You'd better be able to come up with a good lie real fast, Pete warned himself as he crouched next to the sleeping Lex, his ear almost resting on his friend's chest. He was relieved that Lex didn't wake up but more deeply alarmed that his breathing was no easier. The meteor shower had made him highly susceptible to illness and slow to recover from injuries and their current living conditions, in a sub-basement of an abandoned Metropolis warehouse, were a far cry from a health resort.

That was one thing to worry about. Lionel's extended absence was another. He had told them not to worry, that he wasn't sure how long his reconnaissance would take, but Pete had started worrying last night. He himself had to make his way across the city to debrief the survivors of an Edge City resistance group and Lana, before heading out again with Chloe to retrieve listening devices they had left in an officers' barracks, had reported a rumor that Kal-El had come back to Metropolis unexpectedly. Unexpected Kal-El was still more cause to worry.

With another concerned glance around, he pulled on his looted uniform and climbed the ladder to the Metropolis streets.


Kal-El was taking the situation entirely in stride as he urged more coffee on Lionel. Lionel only hoped that he looked as though he were doing the same as he leaned back in his chair. "This is an unexpected sort of meeting, Clark."

He watched intently for even the tiniest sign of a response to his use of the old name. Kal-El looked at him blankly for a moment, and then said, as if it were obvious to even the dullest mind, "You're Lex's father." Abruptly, he pushed away from his chair and stood with his back to Lionel. "I don't think it's much consolation to you, but when I heard that he was dead-" He cleared his throat, "When I heard that he was dead, I actually cried that night."

He turned back to Lionel. "You saw how I burned Smallville to the ground myself, but I left the mansion standing, just as it was. I wanted it to be his house again." He sat down again, as if exhausted by a grief that time had turned into an intolerable weight. "It's yours if you want it, even if he's not coming back."

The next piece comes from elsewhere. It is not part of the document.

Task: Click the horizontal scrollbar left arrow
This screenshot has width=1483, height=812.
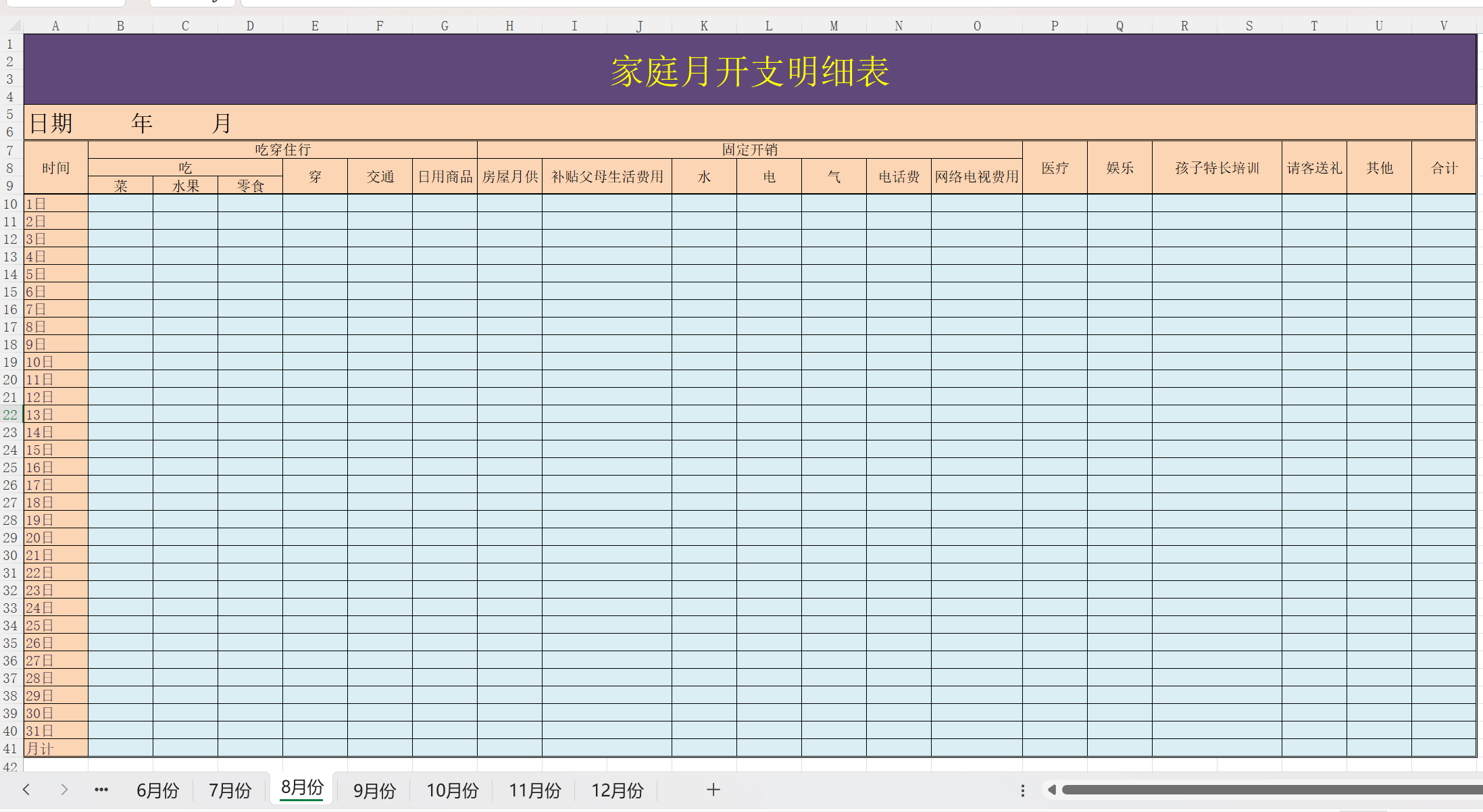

Taking an audible breath, he stared bleakly at the table. "They tell me what they think I want to know. As if they know what I want. Do you...do you know what really happened? Did he...was it true that he, that after he was wounded, he...lasted for four days, and that if, if I'd gotten to him with medical care in time, he'd have made it? But instead, it was...it was pretty bad for him?"

Lionel frantically searched his mind for the right answer, but it took a fraction of a second too long and Kal-El grabbed him by the shoulders and shook him, shouting, "You have to tell me!" Just as Lionel bit his lip with the pain of the grip, he let go and muttered a barely audible "sorry."

Lionel played for time. "They told you that?" Kal-El nodded and then stared into Lionel's eyes. "What is it you're not telling me?" After a pause, he whispered, and it sounded as fervent as any prayer Lionel had ever heard, "He's alive, isn't he? Lex is still alive." An expression of absolute joy crossed his face. "Listen, we'll bring him here, if there's anything he needs, or just someplace to rest, we can do that, or if there's someplace else he wants to go, I'll take care of it, he can have the best of, well, of everything, if he's still hurt or sick or anything like that."

"Clark-"

"This...it's a second chance. Not just for me and him, but for everything. I know I've made a lot of mistakes but if I've got him here, I can start again. It's not too late, is it?" The eyes of the man who ruled the planet pleaded with Lionel for the answer.